*** Begin section ***

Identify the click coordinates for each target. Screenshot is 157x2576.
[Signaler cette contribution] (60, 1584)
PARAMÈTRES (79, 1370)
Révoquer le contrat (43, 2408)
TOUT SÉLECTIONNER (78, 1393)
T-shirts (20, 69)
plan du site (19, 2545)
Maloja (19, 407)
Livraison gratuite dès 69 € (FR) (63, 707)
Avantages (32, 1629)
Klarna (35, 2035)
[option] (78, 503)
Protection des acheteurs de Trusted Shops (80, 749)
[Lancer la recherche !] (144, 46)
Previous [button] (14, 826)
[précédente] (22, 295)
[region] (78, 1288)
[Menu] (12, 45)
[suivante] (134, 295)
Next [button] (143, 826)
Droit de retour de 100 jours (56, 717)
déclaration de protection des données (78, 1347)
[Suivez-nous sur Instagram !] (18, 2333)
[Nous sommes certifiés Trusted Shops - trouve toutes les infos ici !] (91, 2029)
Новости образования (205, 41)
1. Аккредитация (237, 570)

*** End section ***
*** Begin section ***

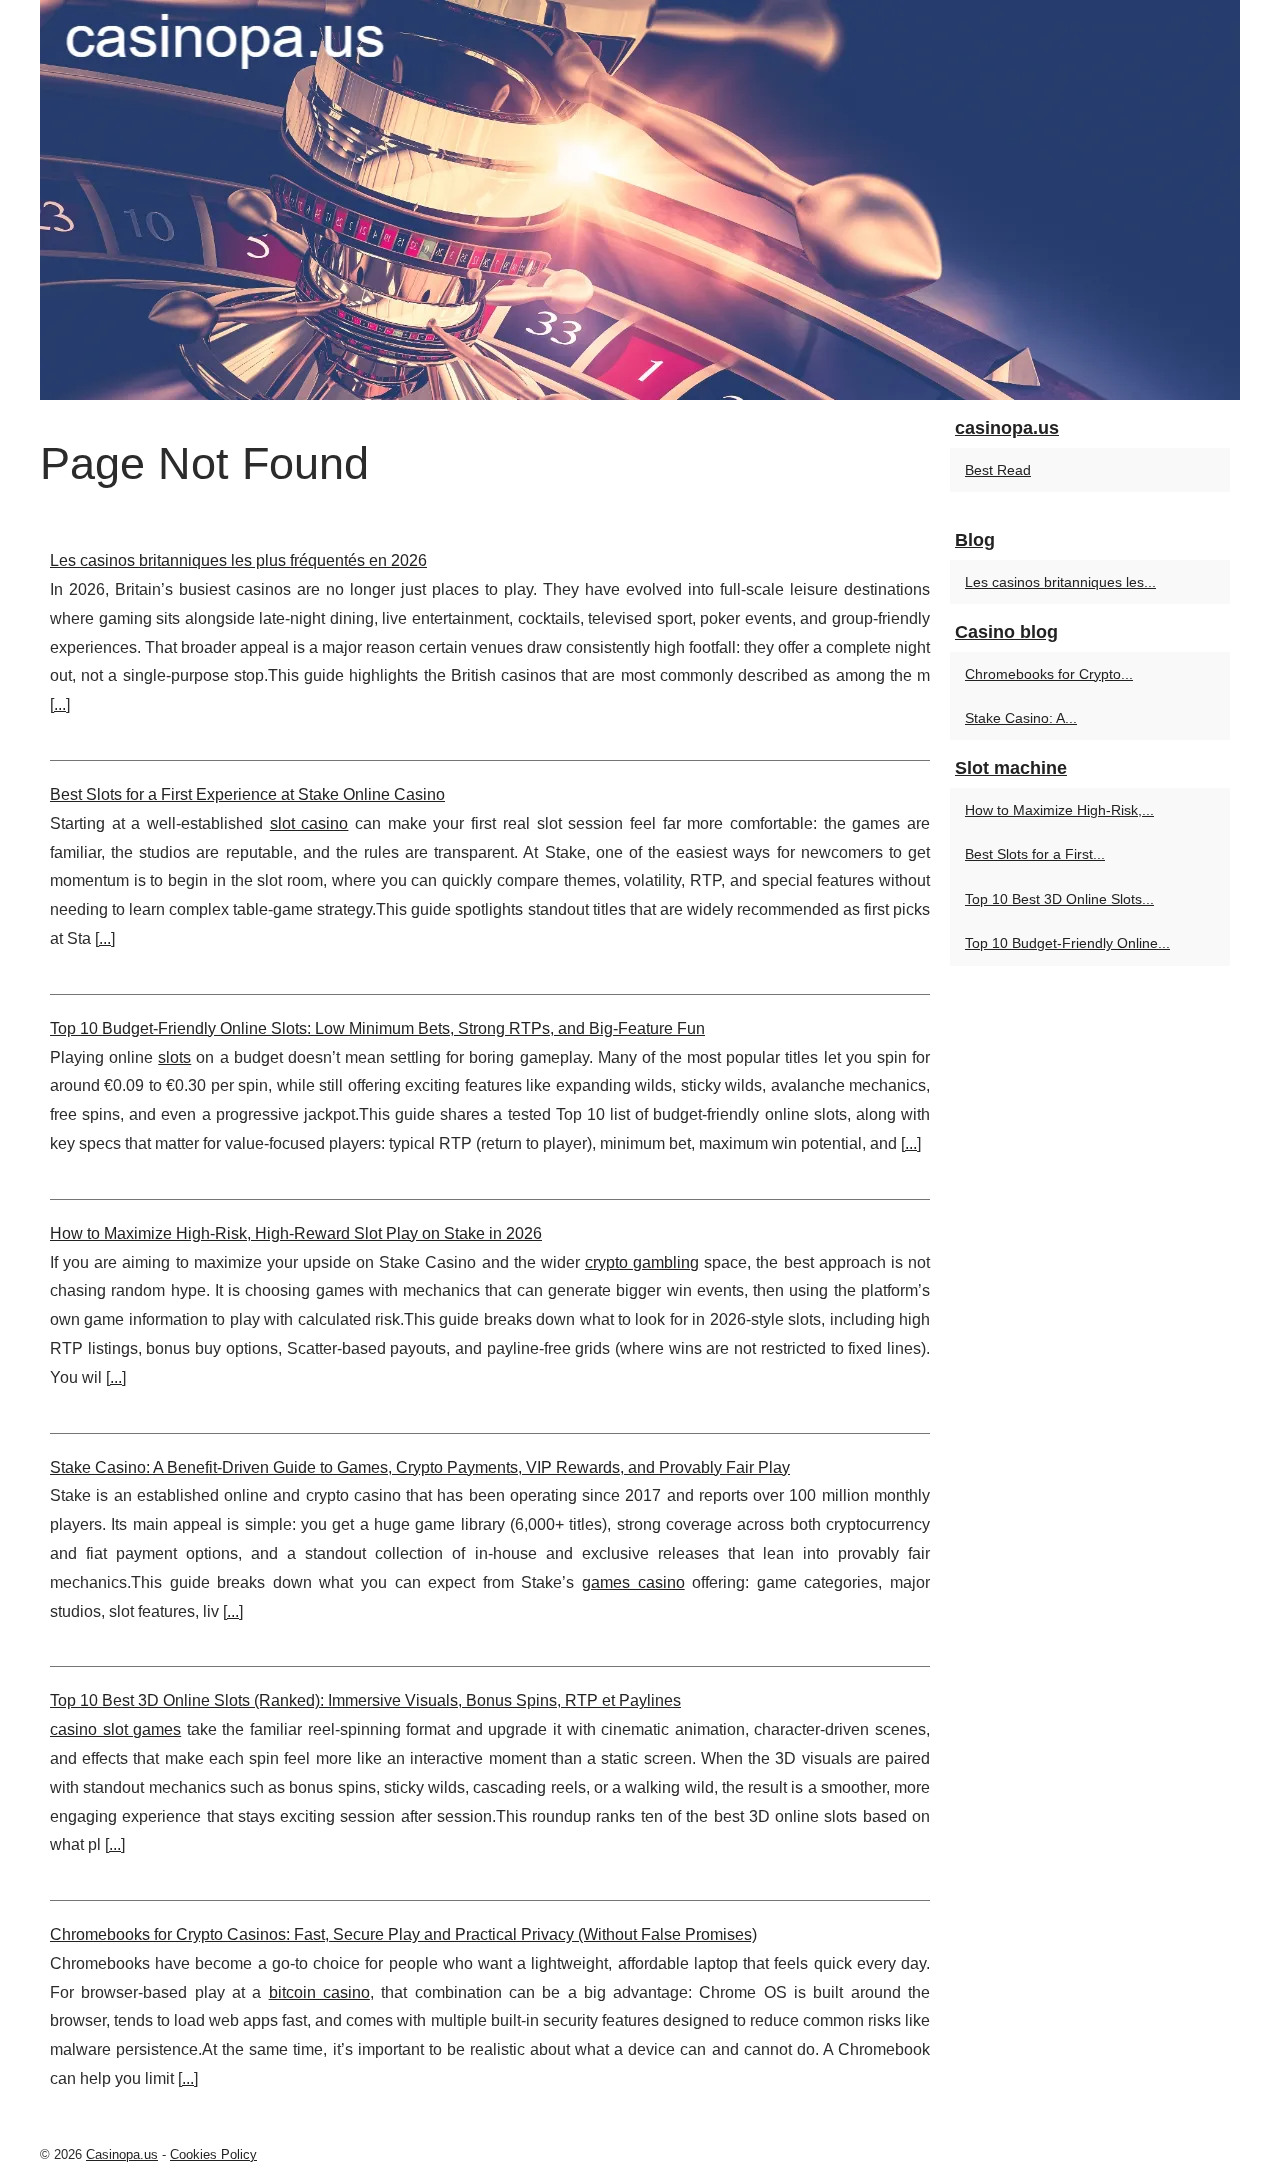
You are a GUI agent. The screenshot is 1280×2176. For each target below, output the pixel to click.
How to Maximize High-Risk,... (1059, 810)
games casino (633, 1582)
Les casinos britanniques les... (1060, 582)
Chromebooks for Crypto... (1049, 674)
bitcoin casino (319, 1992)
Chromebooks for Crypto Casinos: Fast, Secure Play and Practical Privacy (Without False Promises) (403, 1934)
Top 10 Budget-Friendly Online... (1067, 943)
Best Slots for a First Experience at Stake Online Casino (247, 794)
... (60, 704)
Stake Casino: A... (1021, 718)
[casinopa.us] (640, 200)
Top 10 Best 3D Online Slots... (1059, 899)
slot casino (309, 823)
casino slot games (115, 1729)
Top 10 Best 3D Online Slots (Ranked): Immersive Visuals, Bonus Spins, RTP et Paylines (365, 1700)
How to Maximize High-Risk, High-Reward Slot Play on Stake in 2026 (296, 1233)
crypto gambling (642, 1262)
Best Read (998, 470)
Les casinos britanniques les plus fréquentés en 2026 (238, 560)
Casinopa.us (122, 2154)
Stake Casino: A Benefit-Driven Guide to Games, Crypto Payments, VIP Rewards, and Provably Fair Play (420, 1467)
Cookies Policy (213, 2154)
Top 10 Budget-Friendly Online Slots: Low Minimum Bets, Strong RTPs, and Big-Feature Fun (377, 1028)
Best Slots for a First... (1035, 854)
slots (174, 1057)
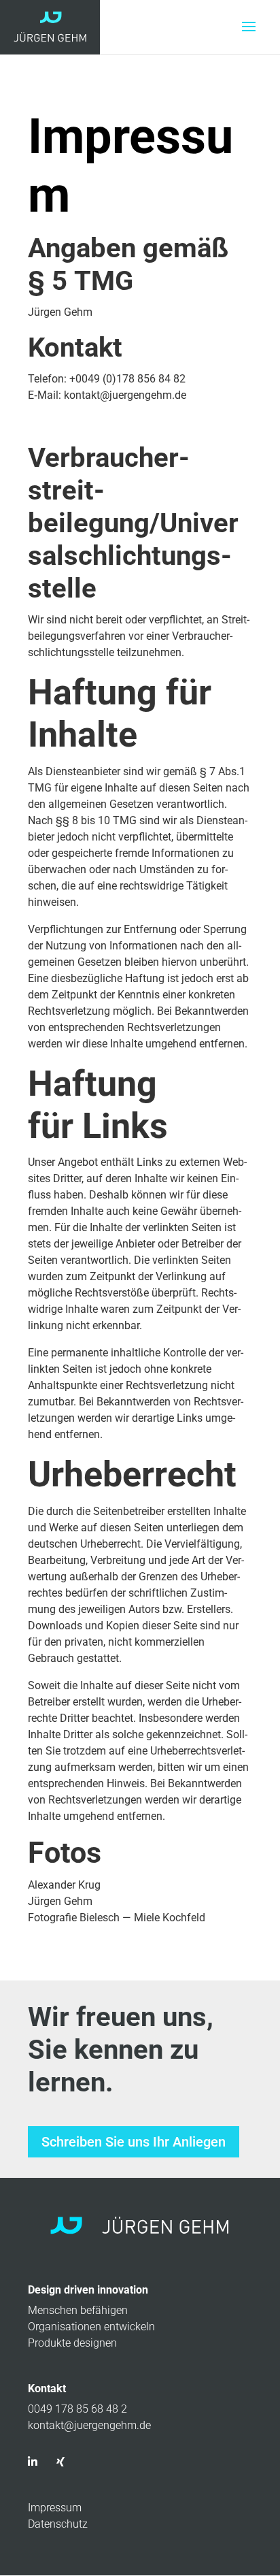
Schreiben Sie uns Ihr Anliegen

*** End section ***
*** Begin section ***

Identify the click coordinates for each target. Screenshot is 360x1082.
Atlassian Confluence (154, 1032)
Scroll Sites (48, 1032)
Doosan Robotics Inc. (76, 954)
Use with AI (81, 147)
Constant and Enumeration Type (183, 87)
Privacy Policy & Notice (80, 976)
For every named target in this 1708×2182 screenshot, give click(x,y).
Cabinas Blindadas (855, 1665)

*** End section ***

WORK REQUIRED – Reproduce word for word the material above, beginning with the line that contains "plan du site (19, 2545)" and ending with the line that contains "1. Аккредитация (237, 570)".

TASK RESULT –
plan du site (19, 2545)
Maloja (19, 407)
Livraison gratuite dès 69 € (FR) (63, 707)
Avantages (32, 1629)
Klarna (35, 2035)
[option] (78, 503)
Protection des acheteurs de Trusted Shops (80, 749)
[Lancer la recherche !] (144, 46)
Previous [button] (14, 826)
[précédente] (22, 295)
[region] (78, 1288)
[Menu] (12, 45)
[suivante] (134, 295)
Next [button] (143, 826)
Droit de retour de 100 jours (56, 717)
déclaration de protection des données (78, 1347)
[Suivez-nous sur Instagram !] (18, 2333)
[Nous sommes certifiés Trusted Shops - trouve toutes les infos ici !] (91, 2029)
Новости образования (205, 41)
1. Аккредитация (237, 570)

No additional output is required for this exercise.